## What is needed
With pictures left out, return only the lines from the line containing "Task: Click the CG7423-PA protein arrow" through the end of the material below, both included.

## Input for this task
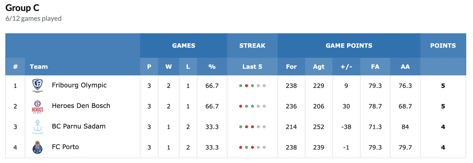Open the Heroes Den Bosch team link
This screenshot has width=473, height=163.
[81, 106]
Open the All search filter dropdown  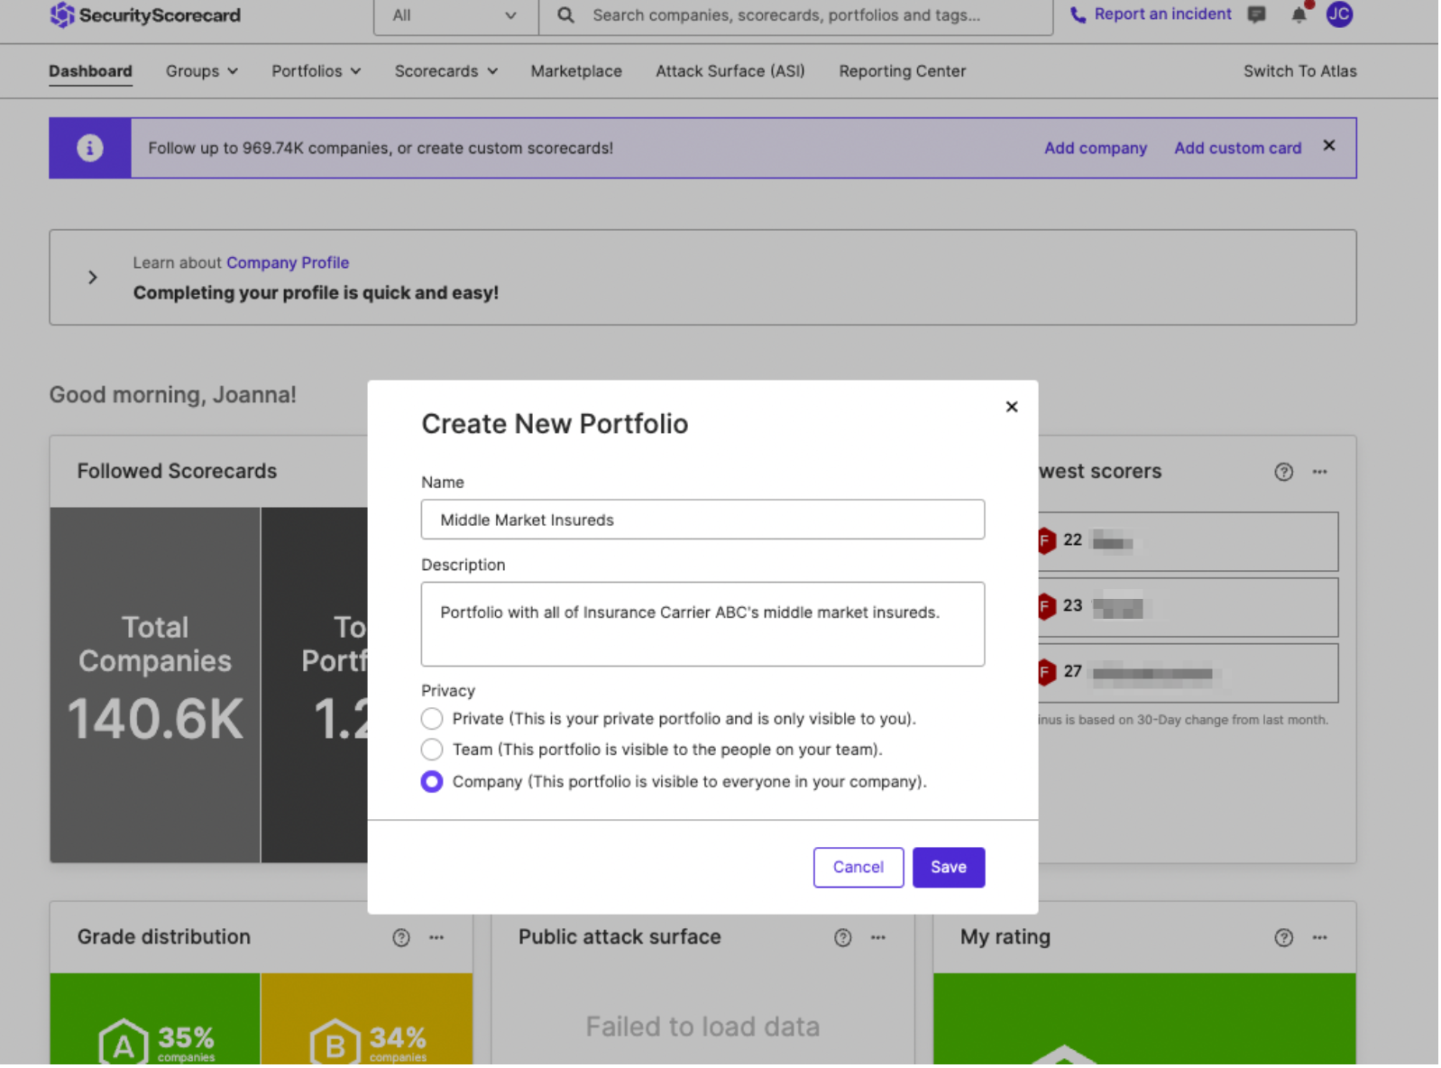(x=455, y=15)
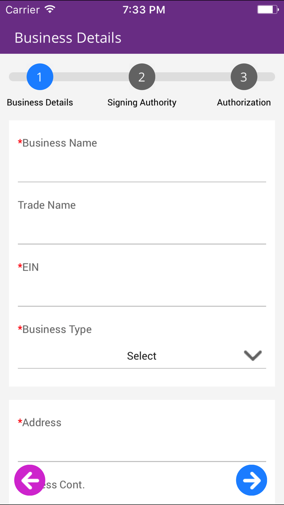The width and height of the screenshot is (284, 505).
Task: Expand Business Type chevron arrow
Action: [x=253, y=356]

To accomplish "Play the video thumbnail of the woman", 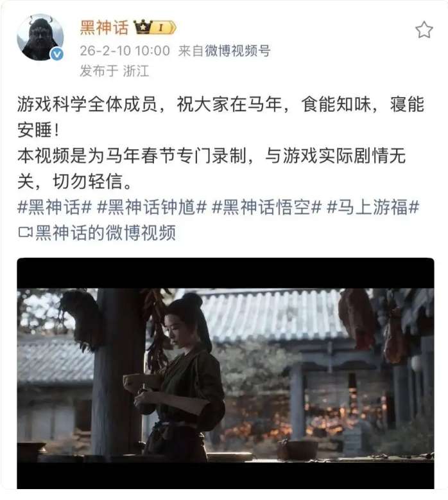I will [225, 373].
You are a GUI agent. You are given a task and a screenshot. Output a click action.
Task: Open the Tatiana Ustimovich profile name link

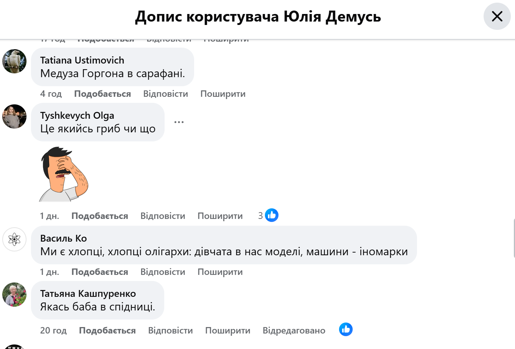tap(82, 60)
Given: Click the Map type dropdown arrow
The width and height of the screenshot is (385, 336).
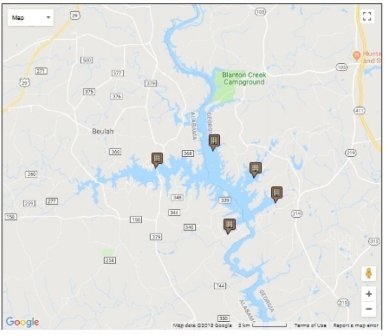Looking at the screenshot, I should click(x=49, y=18).
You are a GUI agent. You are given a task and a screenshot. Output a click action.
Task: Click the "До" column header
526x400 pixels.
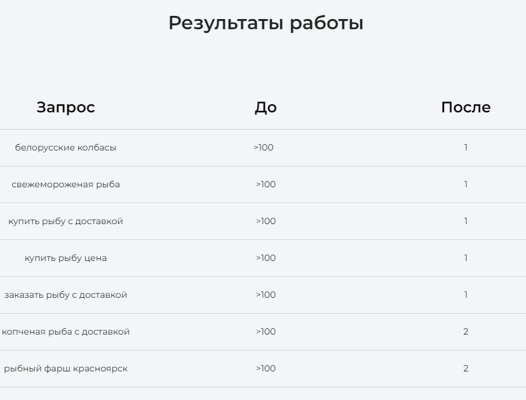point(266,107)
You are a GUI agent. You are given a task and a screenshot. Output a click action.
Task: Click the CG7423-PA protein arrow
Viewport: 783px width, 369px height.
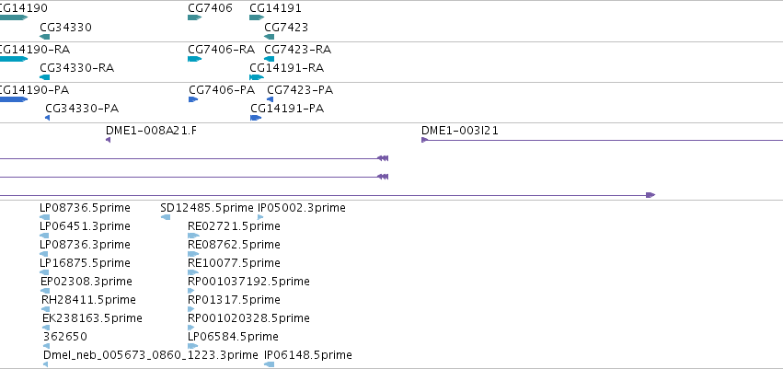[271, 99]
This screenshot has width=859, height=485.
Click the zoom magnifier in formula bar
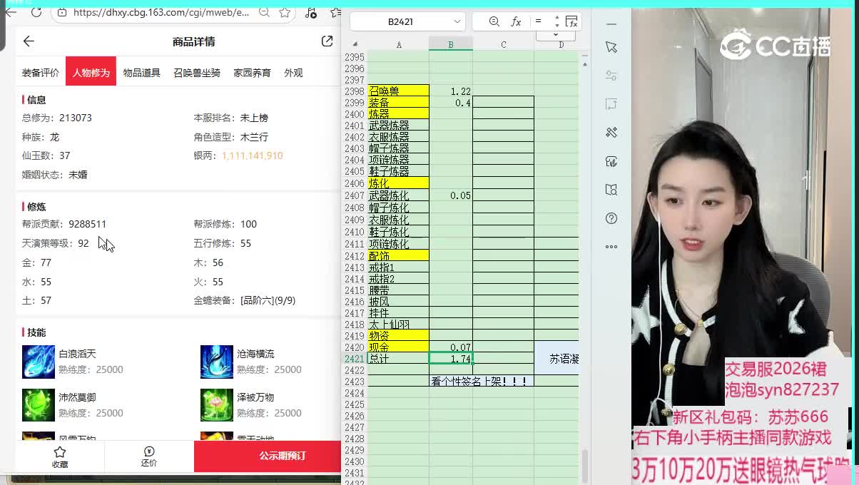[494, 21]
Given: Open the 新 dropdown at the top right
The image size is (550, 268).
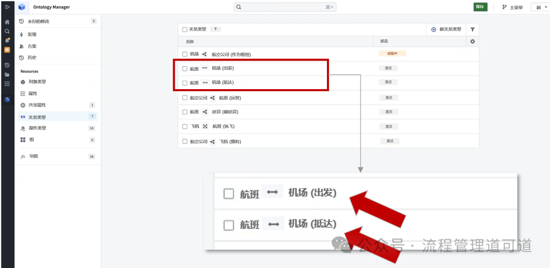Looking at the screenshot, I should click(540, 7).
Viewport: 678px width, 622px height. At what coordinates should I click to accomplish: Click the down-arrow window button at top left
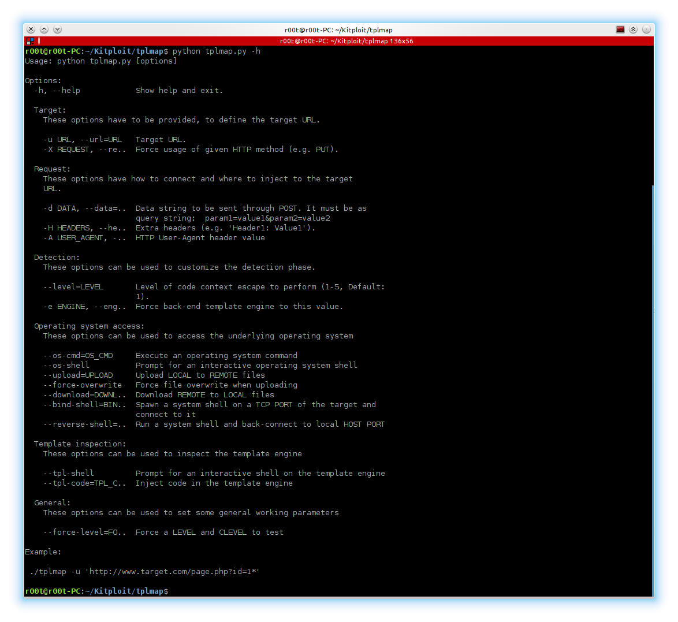click(57, 29)
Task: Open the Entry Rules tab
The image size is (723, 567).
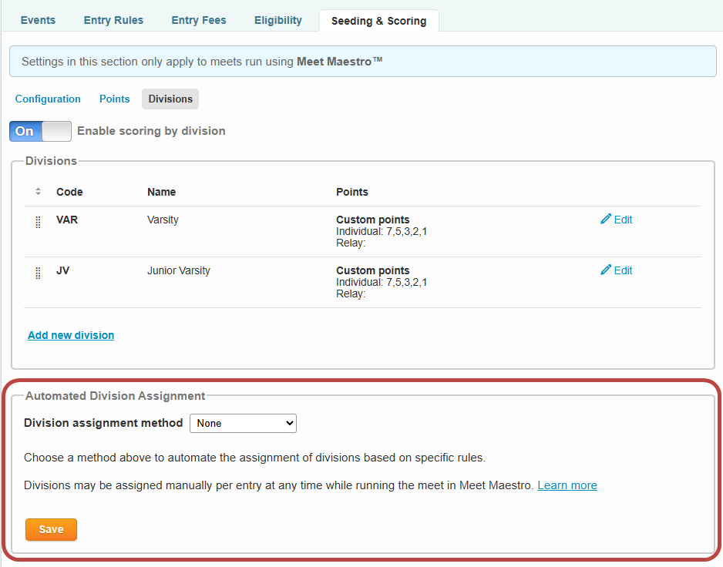Action: [x=113, y=20]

## Your response
Task: Click the CG7423-PA protein arrow
Viewport: 783px width, 369px height.
[271, 99]
This screenshot has width=859, height=485.
Click the zoom magnifier in formula bar
[494, 21]
Given: Open the 新 dropdown at the top right
The image size is (550, 268).
Looking at the screenshot, I should click(540, 7).
Viewport: 678px width, 622px height. At what coordinates should I click to accomplish: Click the down-arrow window button at top left
click(57, 29)
Task: Open the Entry Rules tab
The image size is (723, 567).
Action: [x=113, y=20]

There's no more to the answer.